И Катя сплясала. Вместе с пьяным Олегом. Ей удался этот танец, и люди за другими столиками тоже смотрели на нее, и даже аплодировали. Все ее движения отражали вихрь и загул. Волосы ее разметались, и танец завершался в душе.
— Танец с того света, — заметил Муромцев. — Я не про Катю говорю. Так пляшет Ларион. Но и Катя хороша — в огне…
— Мы чуть-чуть разгулялись сегодня. А ведь хотели просто тихо посидеть…
— Охладиться надо чуток…
«Охладиться» — да и деньги кончились — решили у Сергея Потанина. Вика уже звонила к нему — ибо туда должен был придти Гена Семенов.
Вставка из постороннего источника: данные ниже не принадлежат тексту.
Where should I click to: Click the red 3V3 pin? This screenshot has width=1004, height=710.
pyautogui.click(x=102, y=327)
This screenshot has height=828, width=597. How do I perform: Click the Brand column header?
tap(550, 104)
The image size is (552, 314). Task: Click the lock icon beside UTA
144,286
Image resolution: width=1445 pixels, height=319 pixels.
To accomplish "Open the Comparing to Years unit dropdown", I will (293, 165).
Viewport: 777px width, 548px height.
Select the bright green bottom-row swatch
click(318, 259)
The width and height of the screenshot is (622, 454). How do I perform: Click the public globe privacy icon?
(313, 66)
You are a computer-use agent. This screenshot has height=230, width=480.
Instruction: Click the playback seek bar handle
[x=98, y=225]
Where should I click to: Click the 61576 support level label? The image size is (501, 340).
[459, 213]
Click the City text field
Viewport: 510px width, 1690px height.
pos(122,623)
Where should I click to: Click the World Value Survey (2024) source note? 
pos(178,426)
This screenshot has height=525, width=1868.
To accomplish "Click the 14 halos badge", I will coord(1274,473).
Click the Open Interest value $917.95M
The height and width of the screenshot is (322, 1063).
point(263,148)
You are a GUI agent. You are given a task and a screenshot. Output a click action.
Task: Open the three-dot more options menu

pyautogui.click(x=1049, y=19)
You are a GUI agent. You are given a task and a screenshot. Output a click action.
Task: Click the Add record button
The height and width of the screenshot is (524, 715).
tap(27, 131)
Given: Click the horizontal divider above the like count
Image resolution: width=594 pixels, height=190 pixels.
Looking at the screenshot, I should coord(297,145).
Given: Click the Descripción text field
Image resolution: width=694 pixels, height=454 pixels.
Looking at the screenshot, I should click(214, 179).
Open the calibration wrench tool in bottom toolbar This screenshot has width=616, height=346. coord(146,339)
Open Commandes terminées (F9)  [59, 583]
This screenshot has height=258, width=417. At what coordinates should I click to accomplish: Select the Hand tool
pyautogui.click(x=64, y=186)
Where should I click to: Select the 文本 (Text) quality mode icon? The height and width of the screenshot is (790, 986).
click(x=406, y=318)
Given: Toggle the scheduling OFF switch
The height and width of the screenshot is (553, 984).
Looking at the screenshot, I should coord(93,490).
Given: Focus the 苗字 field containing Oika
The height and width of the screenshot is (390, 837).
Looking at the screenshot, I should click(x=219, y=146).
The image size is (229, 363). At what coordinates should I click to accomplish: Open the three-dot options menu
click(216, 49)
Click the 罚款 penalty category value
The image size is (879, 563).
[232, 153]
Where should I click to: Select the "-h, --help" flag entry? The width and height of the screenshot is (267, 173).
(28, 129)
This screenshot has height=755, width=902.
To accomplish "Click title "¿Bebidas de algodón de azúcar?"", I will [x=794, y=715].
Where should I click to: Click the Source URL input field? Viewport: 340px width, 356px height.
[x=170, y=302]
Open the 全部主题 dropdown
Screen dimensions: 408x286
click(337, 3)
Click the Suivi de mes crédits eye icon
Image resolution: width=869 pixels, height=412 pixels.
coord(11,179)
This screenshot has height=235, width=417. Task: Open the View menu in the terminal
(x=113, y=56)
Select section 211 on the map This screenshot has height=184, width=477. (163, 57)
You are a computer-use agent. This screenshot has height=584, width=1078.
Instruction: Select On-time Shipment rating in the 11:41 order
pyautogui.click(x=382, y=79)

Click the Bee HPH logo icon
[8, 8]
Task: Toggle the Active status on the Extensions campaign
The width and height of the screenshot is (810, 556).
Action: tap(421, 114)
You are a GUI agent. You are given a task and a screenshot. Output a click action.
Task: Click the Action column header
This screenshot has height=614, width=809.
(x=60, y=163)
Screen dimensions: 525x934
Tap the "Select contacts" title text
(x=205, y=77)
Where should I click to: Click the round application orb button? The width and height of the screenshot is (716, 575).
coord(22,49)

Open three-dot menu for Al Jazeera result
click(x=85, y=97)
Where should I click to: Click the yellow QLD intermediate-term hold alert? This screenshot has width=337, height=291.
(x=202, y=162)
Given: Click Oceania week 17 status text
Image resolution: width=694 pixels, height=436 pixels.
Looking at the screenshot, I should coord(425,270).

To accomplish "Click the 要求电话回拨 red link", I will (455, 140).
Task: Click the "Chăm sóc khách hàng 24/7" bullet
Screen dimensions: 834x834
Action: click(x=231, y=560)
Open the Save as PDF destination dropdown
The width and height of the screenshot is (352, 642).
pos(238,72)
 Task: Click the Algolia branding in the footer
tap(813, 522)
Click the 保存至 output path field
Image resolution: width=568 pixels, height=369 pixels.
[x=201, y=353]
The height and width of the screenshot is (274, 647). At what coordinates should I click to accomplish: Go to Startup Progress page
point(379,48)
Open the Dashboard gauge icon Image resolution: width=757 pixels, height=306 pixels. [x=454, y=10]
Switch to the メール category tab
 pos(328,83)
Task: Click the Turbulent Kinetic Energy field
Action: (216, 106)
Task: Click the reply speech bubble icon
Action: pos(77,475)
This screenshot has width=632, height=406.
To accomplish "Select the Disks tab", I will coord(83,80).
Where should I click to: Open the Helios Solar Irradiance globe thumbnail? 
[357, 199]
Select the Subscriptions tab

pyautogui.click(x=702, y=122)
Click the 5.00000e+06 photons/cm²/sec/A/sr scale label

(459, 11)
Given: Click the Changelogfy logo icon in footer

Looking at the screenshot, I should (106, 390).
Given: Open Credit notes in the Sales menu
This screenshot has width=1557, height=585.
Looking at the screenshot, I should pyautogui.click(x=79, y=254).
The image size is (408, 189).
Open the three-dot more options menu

…Сергей Потанин являл собой одну из любопытнейших фигур Москвы. Вышел он из простой, бедной семьи, и до своего появления в шестидесятых годах в неконформистской Москве прошел трудный и многоликий путь. Он был солдатом на войне, кочегаром, поваром, артистом цирка, лектором, сторожем… пока не стал писать стихи и не вошел с ними в неконформистский мир. Очень быстро у него сформировался свой круг. Его поэзия того времени была оригинальна и доступна: в ней изображалась повседневная жизнь, но так, что она превращалась в гротеск, в сюрреализм. Точнее, сама жизнь была сюрреализмом, а не стихи. Стихи только с точностью часового механизма отмечали это — просто, экономно и выразительно. Такую поэзию, однако, (ее окрестили «помойной» в официальной прессе) трудно было опубликовать: хотя она, как всякое искусство, скорее выводила из помойки, чем вводила в нее (последнее, как во все времена, было привилегией жизни, а не поэзии). Но соотношение между жизнью и искусством трактовалось тогда в некоторых сферах с такой веселой жеребячьей упрощенностью, что это стоило Потанину многих неприятных дней. Он поседел, но не сдался. Как ни странно, он стал публикующимся детским поэтом — и очень хорошим. Но свою «взрослую» поэзию он не оставил — наоборот, — слава его разрасталась как раз за счет его подпольной поэзии, хотя он писал уже другие стихи: космические циклы, стихи про монстров — взрывные, новаторские, и отточенные технически. Вместе с тем статус детского поэта позволил ему неплохо существовать-и квартира его за Таганкой превратилась в гостеприимный дом для неконформистов. Немногие среди последних могли сочетать «официальное» с «неофициальным», но были и такие, и к ним относились без предубеждений.